I watched a video on youtube on it and it may include the crystal making the watch super thin for an automatic chrono. Even the Chrono Sport is 13.6 which is not bad at all.


----------



## DantonIzzo

What's the lug-to-lug?


----------



## Roningrad

Raw pics of the steel and RG variants. Updated caliber, hacking feature... no more croc straps 😂


----------



## Mondo Shizmo

DantonIzzo said:


> What's the lug-to-lug?


46mm


----------



## Mondo Shizmo

Roningrad said:


> Raw pics of the steel and RG variants. Updated caliber, hacking feature... no more croc straps 😂
> View attachment 15968792
> View attachment 15968793


That's awesome!!!


----------



## emgee79

Despite my enduring and all-consuming hatred of crooked date windows, I actually think this is a pretty nice-looking watch. The silver and the black dial versions are especially cool. Way, way WAY over my budget, but that's par for the course in the world of Swiss watches.


----------



## longtimelurker

The 10-second revolution is just awkward to me.

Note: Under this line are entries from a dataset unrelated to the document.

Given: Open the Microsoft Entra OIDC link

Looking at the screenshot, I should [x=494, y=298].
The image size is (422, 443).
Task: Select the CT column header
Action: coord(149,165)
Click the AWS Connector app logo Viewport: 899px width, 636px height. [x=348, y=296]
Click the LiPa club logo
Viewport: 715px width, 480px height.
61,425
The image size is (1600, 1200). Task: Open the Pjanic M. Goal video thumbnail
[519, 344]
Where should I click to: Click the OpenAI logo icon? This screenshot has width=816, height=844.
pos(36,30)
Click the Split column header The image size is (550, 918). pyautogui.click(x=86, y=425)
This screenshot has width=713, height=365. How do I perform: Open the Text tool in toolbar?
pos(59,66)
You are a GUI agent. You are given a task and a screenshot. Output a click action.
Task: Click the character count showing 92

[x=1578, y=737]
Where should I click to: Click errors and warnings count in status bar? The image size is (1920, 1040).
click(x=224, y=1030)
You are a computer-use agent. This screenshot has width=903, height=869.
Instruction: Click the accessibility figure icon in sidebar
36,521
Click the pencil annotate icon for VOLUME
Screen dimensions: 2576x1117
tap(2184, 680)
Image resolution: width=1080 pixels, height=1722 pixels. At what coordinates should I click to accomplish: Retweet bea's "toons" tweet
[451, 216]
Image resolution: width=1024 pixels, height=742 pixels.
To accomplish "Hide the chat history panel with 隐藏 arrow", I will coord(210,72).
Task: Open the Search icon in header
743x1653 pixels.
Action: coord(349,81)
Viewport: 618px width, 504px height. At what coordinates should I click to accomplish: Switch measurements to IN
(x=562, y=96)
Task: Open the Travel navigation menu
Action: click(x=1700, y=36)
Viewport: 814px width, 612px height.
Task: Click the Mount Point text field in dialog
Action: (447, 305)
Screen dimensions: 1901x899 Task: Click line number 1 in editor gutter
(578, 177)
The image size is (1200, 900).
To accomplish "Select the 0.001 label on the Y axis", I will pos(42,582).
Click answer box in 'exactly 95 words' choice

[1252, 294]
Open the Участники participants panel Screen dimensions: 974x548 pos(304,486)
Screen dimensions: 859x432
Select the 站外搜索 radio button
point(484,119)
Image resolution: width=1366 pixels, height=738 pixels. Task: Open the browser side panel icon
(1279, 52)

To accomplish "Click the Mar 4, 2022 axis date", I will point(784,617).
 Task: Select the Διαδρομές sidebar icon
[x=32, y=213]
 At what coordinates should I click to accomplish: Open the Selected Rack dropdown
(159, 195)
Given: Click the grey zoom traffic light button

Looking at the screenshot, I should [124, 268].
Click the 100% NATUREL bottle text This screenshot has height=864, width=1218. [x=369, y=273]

Overlapping hierarchy of a seconds hand and a seconds counter makes for cumbersome reading, in my opinion.
And the label for 10ths is on the track for whole seconds? 
The engineer in me is impressed by the movement, but disappointed by the execution...
Beautiful watch and I like what appears to be improved lume. Though it comes at the refinement of the index. 

I guess I just prefer the full revival and former chronomaster divide over this hybrid style.


----------



## Rodentman

Puts a Daytona to shame.


----------



## theHarrow

View attachment 15968593


On reflection I think the black wins. This is just fantastic.


----------



## AC_Rider

I love it, especially the silver tri-color. But at $9k, it's a bit outside of my price range. For now, at least.


----------



## DesmoIsland

noregrets said:


> Overall I think I prefer the old version, partially due to aesthetics and partially due to the new chronograph only going up to one hour.
> 
> Although I have to admit the reverse panda is quite appealing...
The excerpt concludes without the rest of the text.